→ **SUPPLIED TEXT**:
━━━━━━━━━━━━━━━━━━━━━━━━━━━━━━

Before 45 minutes and 1 second to after 45 minutes and 42 seconds:
In one sense it doesn't matter at all. But my concern here is, you know, the reason I'm interested in it is that I don't want Christians to be misled into thinking that we have this powerful confirmation of the Bible that actually turns out to be bogus. You know, pointing to things in social media posts about, oh don't, you know, they've found chariot wheels in the Red Sea and they have the pillars of Solomon and there's a shallow sand bridge here when that turns out not to be true because you know, the danger is if a Christian maybe is convinced that this is proof of the Bible and they believe the Bible for this reason, what happens when somebody else comes along and points out, no, the evidence really doesn't align with this idea. It's based on the claims of Ron Wyatt and he's, you know, proven charlatan in many ways, is their faith going to be shipwrecked as a result?
Why This Red Sea Crossing Theory Doesn’t Hold Water
Creation Ministries International | 11 Sept. 2025
https://www.youtube.com/watch?v=neoYzTGLt0s
Now, Ron Wyatt claimed to have gone to excavations that other people have either criticised or found not really credible.
I'm not making such a claim.

━━━━━━━━━━━━━━━━━━━━━━━━━━━━━━

→ **DATA**:
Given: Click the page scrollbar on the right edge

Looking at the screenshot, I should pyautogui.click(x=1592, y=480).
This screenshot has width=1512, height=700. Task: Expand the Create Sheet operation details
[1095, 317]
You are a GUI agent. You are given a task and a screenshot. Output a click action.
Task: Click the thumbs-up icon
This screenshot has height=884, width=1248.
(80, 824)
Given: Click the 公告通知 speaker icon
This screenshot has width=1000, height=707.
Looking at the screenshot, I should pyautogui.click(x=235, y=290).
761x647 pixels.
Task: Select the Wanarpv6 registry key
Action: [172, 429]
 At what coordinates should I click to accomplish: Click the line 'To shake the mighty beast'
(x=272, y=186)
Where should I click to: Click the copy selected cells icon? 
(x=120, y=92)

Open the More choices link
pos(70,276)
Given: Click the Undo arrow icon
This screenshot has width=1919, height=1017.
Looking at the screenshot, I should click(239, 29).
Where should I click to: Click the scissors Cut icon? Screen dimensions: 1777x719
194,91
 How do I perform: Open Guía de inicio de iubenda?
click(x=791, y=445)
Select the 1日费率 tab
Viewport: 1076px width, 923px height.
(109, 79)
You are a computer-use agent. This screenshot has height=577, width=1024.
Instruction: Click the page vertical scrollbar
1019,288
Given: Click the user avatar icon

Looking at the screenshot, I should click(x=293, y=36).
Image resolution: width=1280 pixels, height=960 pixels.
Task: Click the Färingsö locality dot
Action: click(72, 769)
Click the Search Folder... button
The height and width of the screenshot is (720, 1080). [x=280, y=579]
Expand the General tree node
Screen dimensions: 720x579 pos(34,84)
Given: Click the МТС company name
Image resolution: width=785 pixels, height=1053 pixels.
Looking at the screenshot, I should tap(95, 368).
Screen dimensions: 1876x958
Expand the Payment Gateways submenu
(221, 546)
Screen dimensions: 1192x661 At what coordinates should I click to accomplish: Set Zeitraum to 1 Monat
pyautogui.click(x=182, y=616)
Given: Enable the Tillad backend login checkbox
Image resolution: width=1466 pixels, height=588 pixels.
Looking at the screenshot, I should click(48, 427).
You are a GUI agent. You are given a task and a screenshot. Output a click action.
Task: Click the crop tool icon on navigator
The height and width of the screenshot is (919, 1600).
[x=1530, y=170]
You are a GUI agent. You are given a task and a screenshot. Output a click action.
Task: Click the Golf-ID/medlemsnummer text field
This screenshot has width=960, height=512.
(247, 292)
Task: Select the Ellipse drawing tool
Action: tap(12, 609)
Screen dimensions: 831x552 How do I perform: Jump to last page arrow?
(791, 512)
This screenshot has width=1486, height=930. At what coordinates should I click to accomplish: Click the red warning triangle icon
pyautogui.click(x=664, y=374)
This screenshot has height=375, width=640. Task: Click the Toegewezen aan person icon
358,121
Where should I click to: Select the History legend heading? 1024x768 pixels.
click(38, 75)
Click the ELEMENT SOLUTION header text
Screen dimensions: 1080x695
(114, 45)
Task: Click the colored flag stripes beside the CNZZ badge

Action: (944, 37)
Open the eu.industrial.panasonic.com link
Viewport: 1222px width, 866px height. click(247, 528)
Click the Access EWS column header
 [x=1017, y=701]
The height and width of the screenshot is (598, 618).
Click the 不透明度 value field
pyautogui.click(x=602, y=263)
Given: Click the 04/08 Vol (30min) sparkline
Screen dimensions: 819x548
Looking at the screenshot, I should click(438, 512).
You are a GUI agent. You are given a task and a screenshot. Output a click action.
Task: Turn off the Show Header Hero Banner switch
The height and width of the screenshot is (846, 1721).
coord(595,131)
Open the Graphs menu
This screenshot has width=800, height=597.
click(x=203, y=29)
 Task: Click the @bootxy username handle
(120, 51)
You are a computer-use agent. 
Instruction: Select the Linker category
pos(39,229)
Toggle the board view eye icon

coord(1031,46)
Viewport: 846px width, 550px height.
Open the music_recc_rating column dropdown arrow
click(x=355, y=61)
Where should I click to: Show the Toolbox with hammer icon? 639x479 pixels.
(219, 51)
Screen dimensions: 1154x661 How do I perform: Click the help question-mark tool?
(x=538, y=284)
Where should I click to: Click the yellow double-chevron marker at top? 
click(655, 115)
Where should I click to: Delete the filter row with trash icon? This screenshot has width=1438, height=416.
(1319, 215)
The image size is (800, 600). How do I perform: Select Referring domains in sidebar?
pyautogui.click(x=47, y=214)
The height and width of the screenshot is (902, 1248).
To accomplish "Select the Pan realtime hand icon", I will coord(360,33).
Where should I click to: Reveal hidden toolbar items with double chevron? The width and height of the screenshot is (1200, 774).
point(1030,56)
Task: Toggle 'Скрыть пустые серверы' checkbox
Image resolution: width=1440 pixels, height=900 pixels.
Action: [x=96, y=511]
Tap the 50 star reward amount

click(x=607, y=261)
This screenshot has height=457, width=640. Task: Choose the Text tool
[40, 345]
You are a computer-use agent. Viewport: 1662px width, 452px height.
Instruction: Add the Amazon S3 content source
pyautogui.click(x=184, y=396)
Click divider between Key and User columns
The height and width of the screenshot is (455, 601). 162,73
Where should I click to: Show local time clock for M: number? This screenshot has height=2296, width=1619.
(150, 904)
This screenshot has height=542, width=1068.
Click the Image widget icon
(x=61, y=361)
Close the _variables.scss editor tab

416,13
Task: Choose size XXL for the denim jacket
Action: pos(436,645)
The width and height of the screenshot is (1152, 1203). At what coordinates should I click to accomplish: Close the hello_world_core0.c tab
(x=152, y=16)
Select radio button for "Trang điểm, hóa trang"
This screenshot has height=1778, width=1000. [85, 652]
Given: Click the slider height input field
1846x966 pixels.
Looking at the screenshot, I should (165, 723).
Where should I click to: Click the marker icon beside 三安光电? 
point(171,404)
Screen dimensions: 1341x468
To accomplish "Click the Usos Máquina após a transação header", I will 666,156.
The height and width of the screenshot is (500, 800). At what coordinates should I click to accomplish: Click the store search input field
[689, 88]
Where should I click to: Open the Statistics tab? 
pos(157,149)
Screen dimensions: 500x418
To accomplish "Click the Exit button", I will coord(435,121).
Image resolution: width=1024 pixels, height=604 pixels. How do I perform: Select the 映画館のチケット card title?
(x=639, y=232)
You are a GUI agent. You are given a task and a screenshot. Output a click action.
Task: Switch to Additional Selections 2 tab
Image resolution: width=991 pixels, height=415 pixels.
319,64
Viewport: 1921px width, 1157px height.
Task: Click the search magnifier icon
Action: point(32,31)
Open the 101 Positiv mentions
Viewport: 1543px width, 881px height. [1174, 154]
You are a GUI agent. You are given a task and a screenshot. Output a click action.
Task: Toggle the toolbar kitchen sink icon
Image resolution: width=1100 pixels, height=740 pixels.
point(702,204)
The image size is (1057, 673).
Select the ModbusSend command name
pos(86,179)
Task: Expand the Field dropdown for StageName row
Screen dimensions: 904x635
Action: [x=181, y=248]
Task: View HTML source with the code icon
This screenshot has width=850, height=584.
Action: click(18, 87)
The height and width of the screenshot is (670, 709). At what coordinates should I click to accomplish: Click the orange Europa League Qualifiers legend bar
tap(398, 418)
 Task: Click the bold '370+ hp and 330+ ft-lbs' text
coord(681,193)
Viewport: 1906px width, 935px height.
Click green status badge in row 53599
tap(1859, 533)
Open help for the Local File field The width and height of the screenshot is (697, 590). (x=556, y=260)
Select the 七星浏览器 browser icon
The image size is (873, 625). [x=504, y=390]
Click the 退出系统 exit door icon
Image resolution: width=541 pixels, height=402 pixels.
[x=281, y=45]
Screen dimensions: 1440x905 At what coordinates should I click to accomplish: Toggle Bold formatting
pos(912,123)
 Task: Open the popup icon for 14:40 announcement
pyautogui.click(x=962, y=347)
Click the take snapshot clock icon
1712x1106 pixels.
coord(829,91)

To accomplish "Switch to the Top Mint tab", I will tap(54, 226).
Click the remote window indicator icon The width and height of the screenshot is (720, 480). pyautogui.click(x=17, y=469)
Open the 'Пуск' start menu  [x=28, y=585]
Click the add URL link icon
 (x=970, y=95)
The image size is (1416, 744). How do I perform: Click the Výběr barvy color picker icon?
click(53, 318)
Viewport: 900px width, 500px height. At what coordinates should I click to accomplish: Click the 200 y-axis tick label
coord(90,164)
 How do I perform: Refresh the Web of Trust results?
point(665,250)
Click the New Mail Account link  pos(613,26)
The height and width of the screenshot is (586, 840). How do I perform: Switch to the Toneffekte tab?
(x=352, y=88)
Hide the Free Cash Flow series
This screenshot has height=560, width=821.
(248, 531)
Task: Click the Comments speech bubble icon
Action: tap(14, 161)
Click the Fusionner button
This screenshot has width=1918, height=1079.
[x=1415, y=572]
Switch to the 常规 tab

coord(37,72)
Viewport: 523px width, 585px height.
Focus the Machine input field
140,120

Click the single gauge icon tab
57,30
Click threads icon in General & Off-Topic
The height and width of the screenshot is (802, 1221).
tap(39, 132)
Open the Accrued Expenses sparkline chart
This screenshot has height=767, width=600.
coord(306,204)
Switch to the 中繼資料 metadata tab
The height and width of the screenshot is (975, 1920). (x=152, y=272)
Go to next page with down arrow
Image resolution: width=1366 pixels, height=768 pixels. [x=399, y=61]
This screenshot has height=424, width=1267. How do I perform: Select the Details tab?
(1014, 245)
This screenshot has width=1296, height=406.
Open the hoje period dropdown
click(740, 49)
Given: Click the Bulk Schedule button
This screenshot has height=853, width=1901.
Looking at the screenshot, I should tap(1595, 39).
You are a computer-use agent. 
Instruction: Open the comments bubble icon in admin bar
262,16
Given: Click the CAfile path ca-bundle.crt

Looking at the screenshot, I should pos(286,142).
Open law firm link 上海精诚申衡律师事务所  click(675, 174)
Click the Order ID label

━━━━━━━━━━━━━━━━━━━━━━━━━━━━━━

→ **EXERCISE SET**:
• a. Set down the stretch of the Red Sea crossing transcript from "Why This Red" through "not really credible.", word for word.
• b. Please resume the Red Sea crossing transcript, picking up after its last sentence.
The lines come from a source unrelated to the Red Sea crossing transcript.

→ **ANSWERS PER TASK**:
• a.
Why This Red Sea Crossing Theory Doesn’t Hold Water
Creation Ministries International | 11 Sept. 2025
https://www.youtube.com/watch?v=neoYzTGLt0s
Now, Ron Wyatt claimed to have gone to excavations that other people have either criticised or found not really credible.

• b.
When I refer to a fact, if I "discovered" it, it was by maths and logic, or by going to the Bible text, it was not by personal and ill documented exploits of an explorer.
Even Graham Hancock has looked on more material himself than I have, I'm far closer to him than to Ron Wyatt, except, I'm a Christian.
So, when I say "in 4500 BC, when Laish was founded, it was ..."
- 2097 BC
- 74.949 pmC, dated as 4481 BC
I'm referring to a post of mine:
Newer Tables, Flood to Joseph in Egypt
If you go over there, you find there are two other posts around, one from Joseph in Egypt to the Fall of Troy, and one called Preliminaries.
On Flood to Joseph in Egypt, that section is on table III—IV. On preliminaries, you will find III = end of Babel = Göbekli Tepe, birth of Peleg, 401 years after the Flood (II = beginning of Babel = Göbekli Tepe, death of Noah, 350 years after the Flood), and you may disagree with that. You may think Peleg was born 101 after the Flood or 530 after the Flood. You may disagree on Göbekli Tepe being Nimrod's Babel. If so, go to the post Preliminaries to see what I did.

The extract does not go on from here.